BRIEF DESCRIPTION OF THE DRAWINGS

[0028] Fig. 1 is a front perspective view of a first embodiment of a vehicle wheel in accordance with the present invention.

[0029] Fig. 2 is a rear perspective view of the wheel of Fig. 1.

[0030] Fig. 3 is a front elevational view of the wheel of Fig. 1.

[0031] Fig. 4 is a rear elevational view of the wheel of Fig. 1.

[0032] Fig. 5 is a side elevational view of the wheel of Fig. 1.

[0033] Fig. 6 is a cross-sectional perspective view of the wheel taken along lines 6-6 of Fig. 1. [0034] Fig. 7 is a cross-sectional view of the wheel generally taken along lines 7-7 of Fig. 3.

[0035] Fig. 8 is a front elevational view of a second embodiment of a vehicle wheel in accordance with the present invention.

[0036] Fig. 9 is a front elevational view of a third embodiment of a vehicle wheel in accordance with the present invention.
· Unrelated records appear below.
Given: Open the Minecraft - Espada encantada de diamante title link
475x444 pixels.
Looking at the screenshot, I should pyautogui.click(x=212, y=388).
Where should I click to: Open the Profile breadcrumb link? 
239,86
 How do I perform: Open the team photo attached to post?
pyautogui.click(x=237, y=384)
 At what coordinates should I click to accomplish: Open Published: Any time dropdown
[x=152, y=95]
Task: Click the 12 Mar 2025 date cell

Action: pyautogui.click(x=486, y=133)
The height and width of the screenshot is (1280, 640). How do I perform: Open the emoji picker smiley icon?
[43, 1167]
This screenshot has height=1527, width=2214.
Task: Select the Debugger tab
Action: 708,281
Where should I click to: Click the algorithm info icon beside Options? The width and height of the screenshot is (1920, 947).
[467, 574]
DETAILED DESCRIPTION OF THE PREFERRED EMBODIMENT

[0037] Referring now to the drawings, there is illustrated in Figs. 1 through 7 a vehicle wheel, indicated generally at 10. The wheel 10 generally incudes an inner wheel disc, indicated generally at 12, and an annular outer rim 14. Although the invention is illustrated and described in conjunction with the particular vehicle wheel construction disclosed herein, it will be appreciated that the invention can be used in conjunction with other types of vehicle wheel constructions. Also, it will be appreciated that one or more features disclosed in a particular one of the embodiments disclosed herein may be added to and/or omitted from the particular one of the embodiments and/or the other embodiments disclosed herein.

[0038] In a preferred embodiment (and as illustrated herein), the wheel disc 12 and the outer rim 14 are unitarily or monolithically produced or formed, such as for example, as a single casting. After production of the casting, portions of the casting can be machined or otherwise worked to form the wheel 10. Alternatively, the wheel disc 12 and outer rim 14 may be produced separately, such as separate castings and/or non-castings, and then joined together by any suitable means, to produce a "fabricated" vehicle wheel 10. In this fabricated example, the wheel disc 12 is preferably produced as a single casting.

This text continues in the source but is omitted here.